Pendant des années, Téhéran a imposé un filtrage d’Internet, des couvre-feux et des coupures d’électricité pour apaiser les troubles. Cependant, la récente fermeture a été particulièrement brutale. Les chercheurs notent que le gouvernement a accidentellement paralysé le NIN lui-même au cours du processus. Cela soulève la question de savoir si les mécanismes de contrôle du régime sont aussi fiables qu’on le croit ou si la fermeture était une réaction impulsive et excessive à l’escalade des protestations. Le fait que même les infrastructures contrôlées par l’État aient échoué est significatif, soulignant la fragilité d’un système construit pour un contrôle absolu.

Le NIN et la Surveillance Totale

L’objectif du gouvernement iranien est clair : créer un environnement numérique où toutes les activités en ligne sont surveillées. Les rapports de Holistic Resilience montrent que le Corps des Gardiens de la révolution islamique (CGRI) possède ou contrôle pratiquement toutes les infrastructures de télécommunications. Cela leur permet d’accéder à toutes les données du NIN, y compris les communications, l’historique de navigation et même les modèles de comportement.

Il ne s’agit pas seulement de traquer les dissidents. Le gouvernement met en place une « surveillance du mode de vie », un système conçu pour surveiller la vie quotidienne des citoyens grâce aux réseaux de vidéosurveillance, à la reconnaissance faciale et aux applications de collecte de données. Les lois et réglementations iraniennes soutiennent activement cette surveillance, avec l’aide de pirates informatiques affiliés à l’État et d’entreprises disposées à coopérer.

Le NIN était destiné à fournir des services spécifiques à l’Iran tout en rendant plus difficile la sortie des informations du pays. Sa conception isolationniste empêche les connexions extérieures. Pourtant, la récente fermeture a prouvé que même ce système est vulnérable. Pendant la panne, les sites Web gouvernementaux et les services nationaux étaient hors ligne, tout comme les lignes fixes et les cartes SIM.

L’avenir de la connectivité iranienne

Alors que la connectivité est partiellement rétablie, le régime semble s’orienter vers un système de « liste blanche », restreignant l’accès aux organisations, sites Web et applications approuvés.
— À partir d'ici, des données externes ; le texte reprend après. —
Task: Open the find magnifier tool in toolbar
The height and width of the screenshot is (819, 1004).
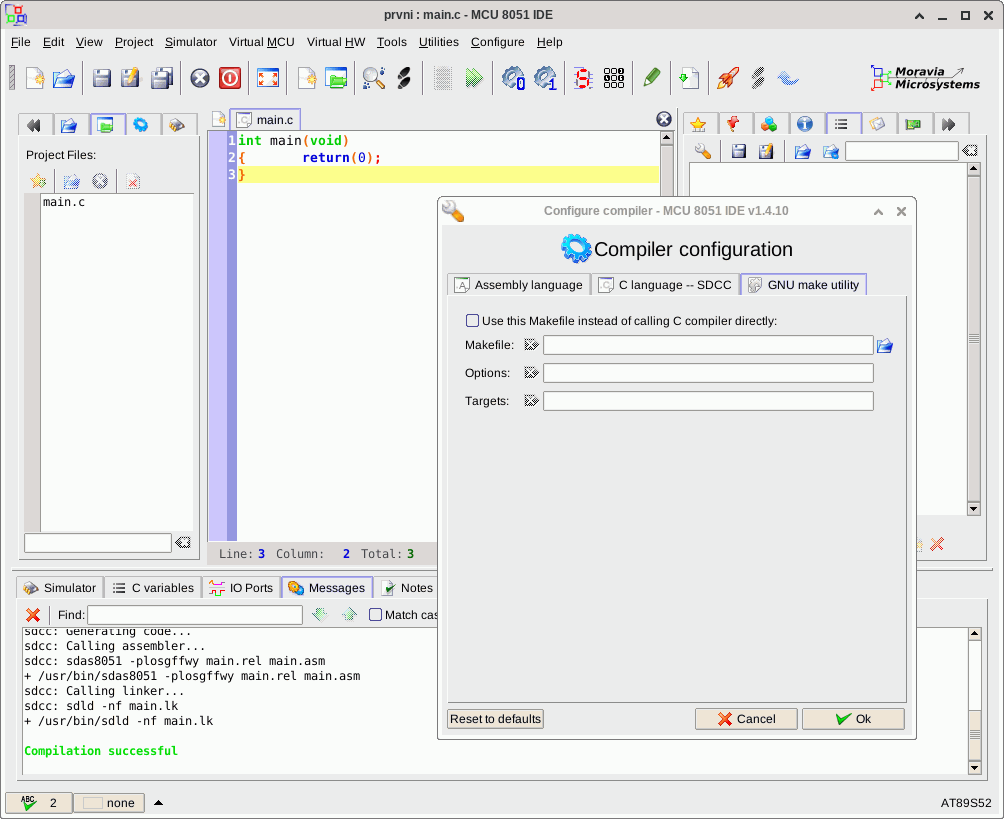Action: [373, 78]
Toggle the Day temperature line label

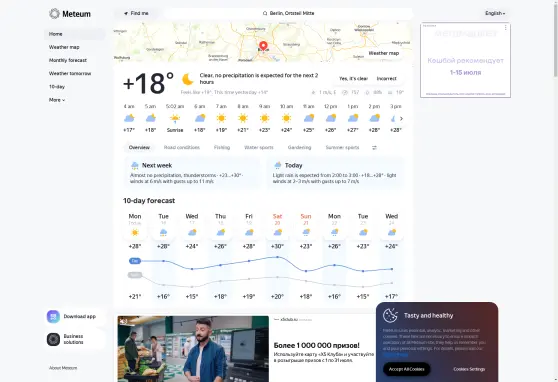(x=135, y=261)
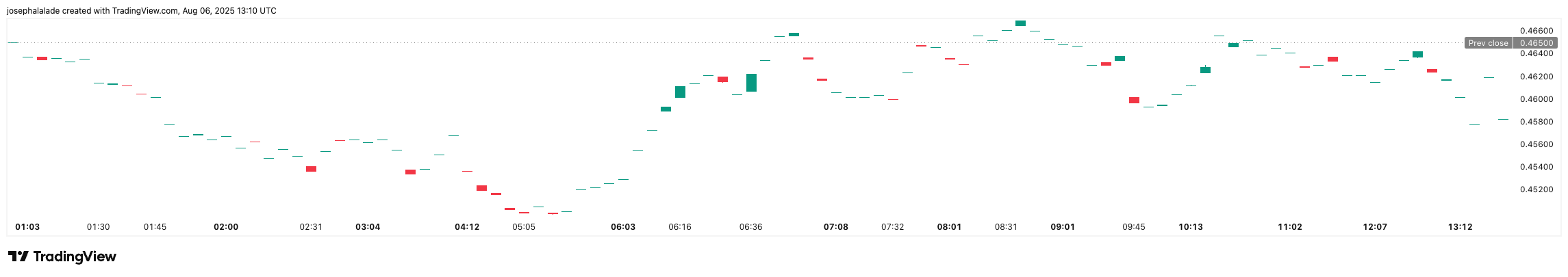Select the Prev close label tag
Image resolution: width=1568 pixels, height=277 pixels.
coord(1488,43)
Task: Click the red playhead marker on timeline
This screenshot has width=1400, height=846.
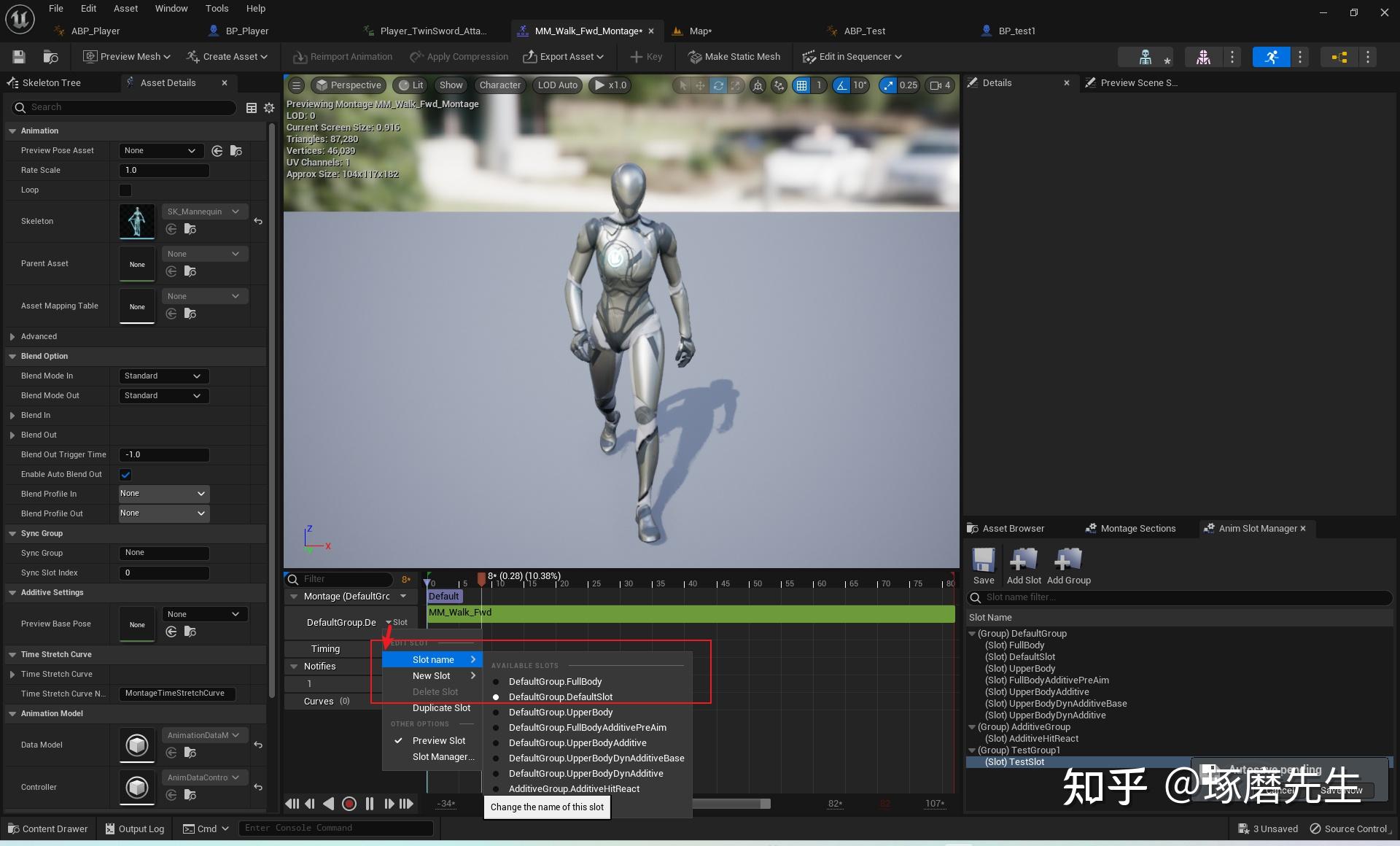Action: tap(481, 578)
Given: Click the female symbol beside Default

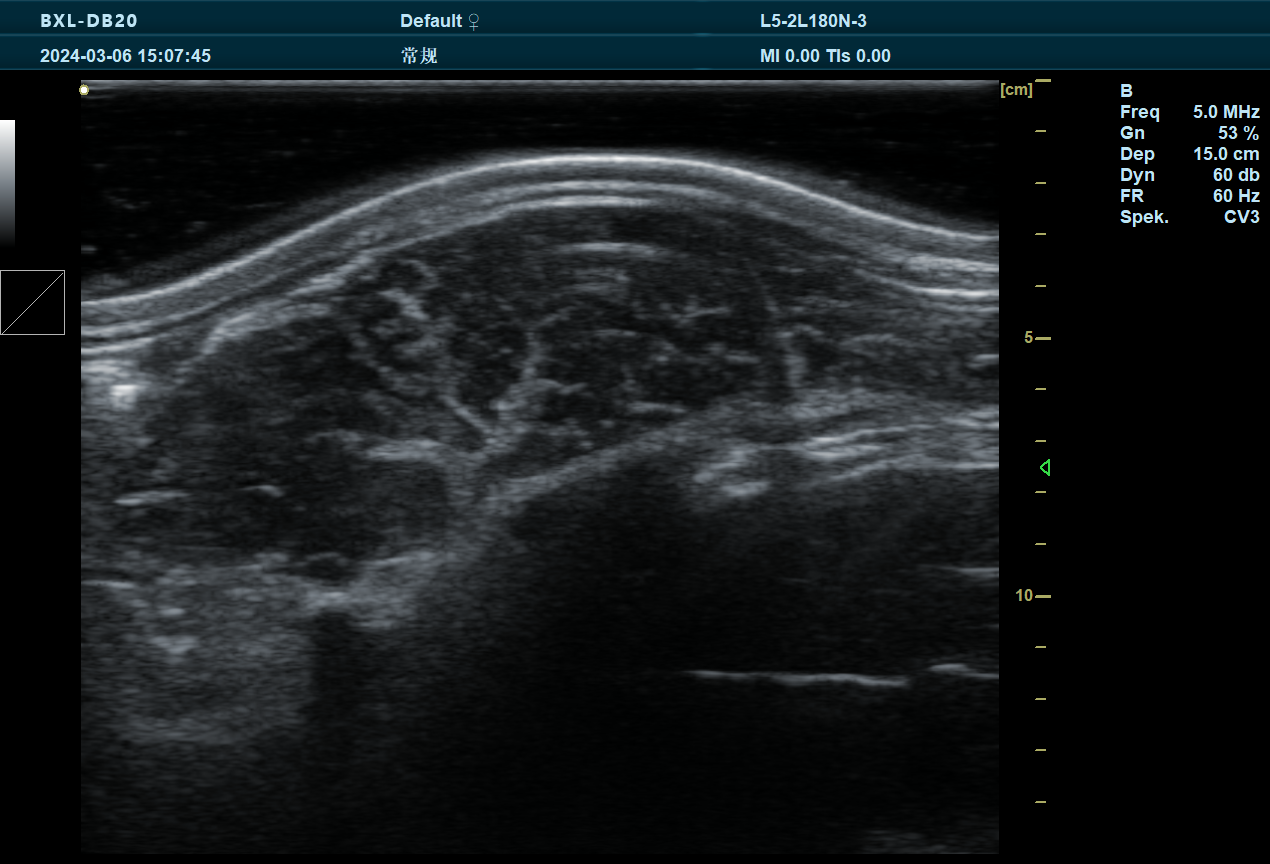Looking at the screenshot, I should pyautogui.click(x=474, y=21).
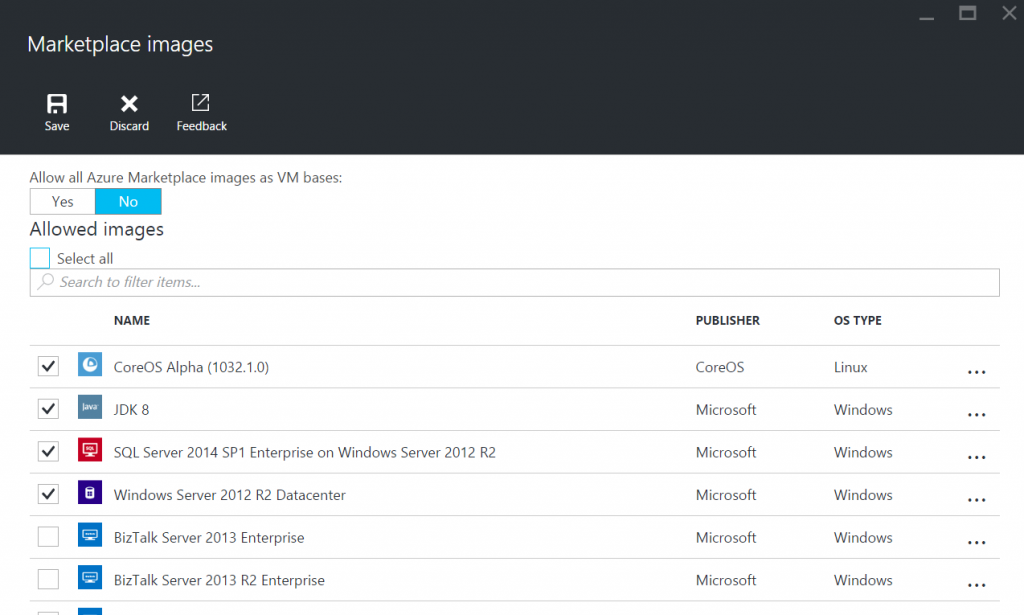This screenshot has height=615, width=1024.
Task: Click the JDK 8 java icon
Action: point(90,409)
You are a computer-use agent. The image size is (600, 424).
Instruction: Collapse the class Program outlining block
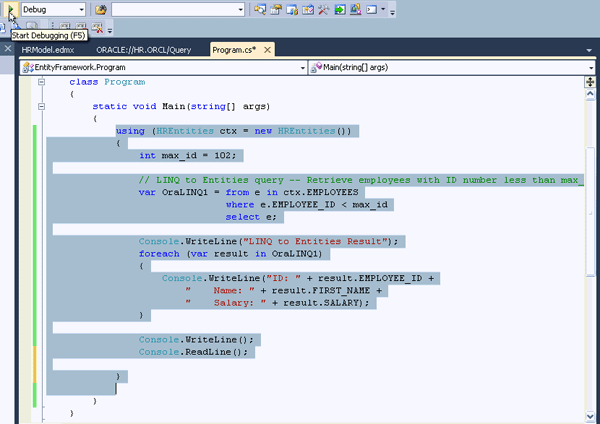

Les médias d’État ont déjà publié des listes de services autorisés sur le NIN, transformant ainsi l’accès à Internet en un privilège accordé par le gouvernement.

Les conséquences à long terme sont graves. L’Iran pourrait se déconnecter définitivement de l’Internet mondial, isolant ainsi davantage sa population tout en renforçant le contrôle interne. Ou bien, le système pourrait s’effondrer sous son propre poids, comme le suggère le récent arrêt chaotique. L’imprévisibilité de la situation rend difficile l’évaluation des véritables intentions du régime.

« Quand vous déconnectez absolument tout, même les gens qui ne veulent peut-être pas descendre dans la rue, parce qu’ils ne peuvent plus voir ce qui se passe simplement assis chez eux », a expliqué un chercheur du Projet Ainita.

En fin de compte, à mesure que les Iraniens retrouvent une connectivité limitée, ils reviennent à un environnement de surveillance plus intrusif que jamais. Le gouvernement iranien a réussi à construire un panoptique numérique, et la question est désormais de savoir s’il peut maintenir le contrôle sans détruire complètement le système.